The next era of CVS is all about services

The pharmacy giant wants to be your doctor’s office.

With locations seemingly on every corner, CVS is often the most convenient stop for toilet paper, cough drops, or late night Sour Patch Kids.

The next era of CVS is all about services

But as the company evolves, its focus is shifting beyond the storefront, per The New York Times.

Earlier this week…

… CVS announced plans to acquire Signify Health for ~$8B.
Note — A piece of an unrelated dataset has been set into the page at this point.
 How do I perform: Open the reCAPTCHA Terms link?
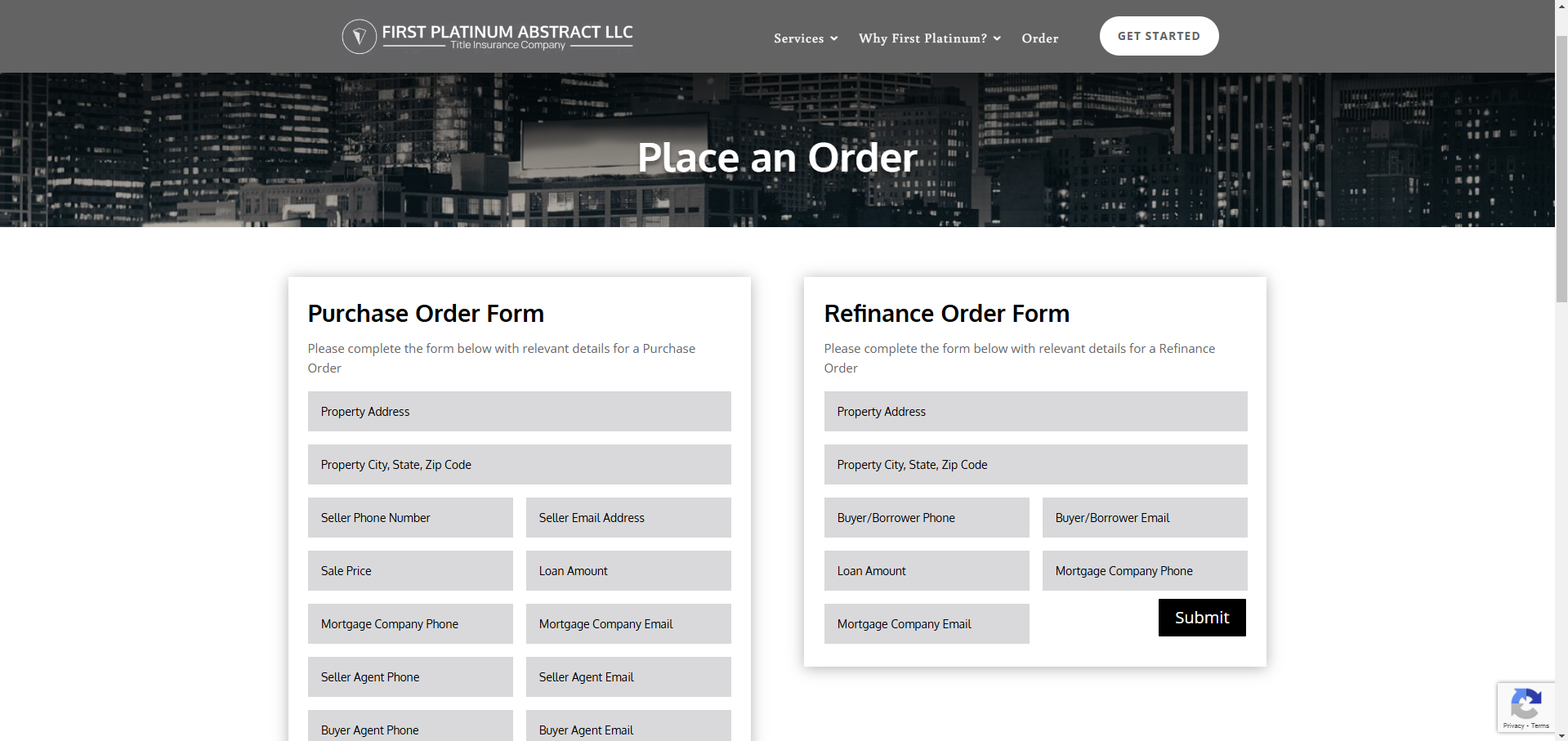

Signify runs a network of 10k doctors offering in-home care to 2.5m patients. It’s the latest in a series of moves by CVS to expand its health care service offerings, including:

  • Acquiring Caremark Rx, a pharmacy benefits manager, for $21B, in 2007
  • Buying 1.6k+ pharmacies from Target for ~$2B in 2015
  • Merging with Aetna, the health insurance company, in a $69B deal in 2018

The moves helped CVS reach massive scale, staffing ~40k physicians, pharmacists, and nurses across its pharmacies and MinuteClinic locations.

Health care services…

… are becoming a popular space, luring some of the biggest players in tech:

  • Amazon acquired prescription delivery service PillPack in 2018, launched its own telehealth arm in 2019, and agreed to acquire One Medical for $4B in July.
  • Apple has pushed further into health care with the Apple Watch, the Health app, and its HealthKit API, and has hinted it wants to hire doctors to offer primary care.

But CVS has a head start. Across its ~10k locations, CVS already serves 4.5m patients per day. With Signify Health, CVS will be able to serve patients at home as well.

It’s not too far off to think that in the future, a visit to the doctor’s office could mean a visit to the nearest CVS.